Once upon a time in old Gatchina: A palace built for Maltese knights

TASS/Ruslan Shamukov
In Gatchina, a suburb of St. Petersburg on the shores of Black Lake, stands the Priory Palace, notable for its pier and small, well-built tower. It was built for the Knights of Malta, an ancient Catholic military order, in the 1700s.

“The Fire of St. John’s has come. Ave…” declares a ringing young voice at night.

“Glory to the faith!.. Glory to chastity!.. ”

“Ave… ave…” some figures in coats with a Maltese cross say.

“Ave…”

The spectators gathered on the field before the Priory’s entrance giggle when they hear the word “chastity.”

Every year, on Museums’ Night (16-17 May), a mini-play take place during which the actors performing as knights light torches in honor of the eight (as in the number of points in a Maltese cross) monkish virtues: faith, humility, truth, chastity, justice, patience, mercy and sincerity.
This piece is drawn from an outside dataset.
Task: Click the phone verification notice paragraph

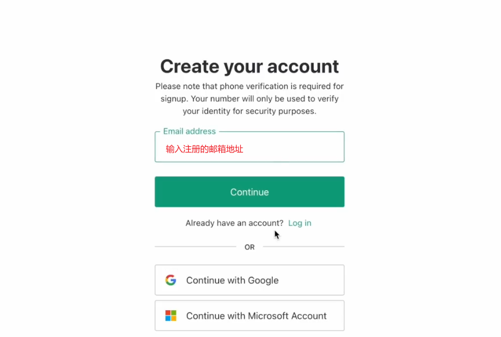Action: point(249,99)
Photo credit: TASS/Ruslan Shamukov
“Once we were doing a knights’ procession and decided to reach the palace by boat,” remembers Dmitry Gulyev, the palace-museum’s director. “On the lake there was a guy who had come out to fish and had probably dozed off. And then our boat passed by, carrying the knights with their flags of Christ. So, one of the knights murmured: ‘s'il vous plaît – keep off, please!’ The fisherman was so taken aback that he almost fell into the water.”

The Priory Palace isn’t the most important of this small town’s sights. There’s also the enormous Gatchina Palace, where Emperor Paul I used to live (who himself was at one time the Grand Master of the Knights). But the myths surrounding the Priory make it exceptionally popular: it is rumored that the two palaces are connected by an underground passage and the Priory’s palace is said to have hosted knights’ rituals. The Priory survived the German occupation, the air bombings and the difficulties of perestroika and remains standing to this day. During holiday periods knights’ torch processions with solemn oath-takings are set up. Even though they are staged, still they manage to recreate the atmosphere of those times for visitors.
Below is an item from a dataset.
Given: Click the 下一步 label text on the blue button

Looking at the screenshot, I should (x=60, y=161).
Photo credit: TASS/Ruslan Shamukov
“Sometimes foreign tourists come here pretending to be Knights of the Order of Malta,” says Gulyev. “They’re from Estonia, Germany, Italy…Some of them are impostors, but there were also some genuine ones, they even showed us their documents.”

The Priory is the sole palace in Russia erected using rammed-earth building technology (a dense mixture of sand, gravel and clay placed into an external frame – editor). At that time this was an inexpensive and original way of putting up a building. In order to build the palace, architect Nikolai Lvov brought dozens of his own serfs here from the Tver Region, having taught them how to “build a palace from sand.”

Some skeptics had doubts that the palace could survive in St. Petersburg’s rainy climate. However, as it turned out, the materials involved in rammed-earth building are durable. When the palace was ready, Russian Empress Maria Fyodorovna tried to personally make a hole in the wall, but was unsuccessful. Later on, several soldiers tried to smash the walls with broadswords, but they had no luck. Finally, they realized that the building was solid. Over the course of more than two centuries, the earth has become even more compressed.  

Photo credit: Lori/Legion-Media
The Priory’s walls and roof are painted in red, white and gold, the colors of the Order of Malta. The weather vane is decorated with a metallic snake, a symbol of wisdom and secret knowledge. The palace’s 38-meter tower is merely a Romantic addition, as it has never functioned as either a bell-tower or as a lookout post. Its winding staircase leads nowhere.

The palace has reenacted the destiny of the Knights’ order in Russia highlighting solemnity, exoticism and a lack of common sense. Here there are false windows and false balconies: everything is gorgeous, but without a purpose. There are chimneys in the shape of Chinese pagodas and the window arches have a pointed, Gothic form, while the flags bear the six-pointed stars of David. 

The attempt by Emperor Paul I to split the Order of St. John into Catholic and Orthodox parts failed. However, the Knights gave Russia an Orthodox festival as a gift: October 12, the day that Malta’s sacred objects were transferred to Gatchina. The Knights of St. John brought with them a piece of the cross on which, according to legend, Jesus Christ was crucified, the right hand of John the Baptist and the Our Lady of Filermo icon painted by Luke the Evangelist. The sacred objects were kept in Russia until the Russian Civil War, which ended in 1923. After the war they were smuggled abroad by General Nikolai Yudenich’s anti-communist White forces.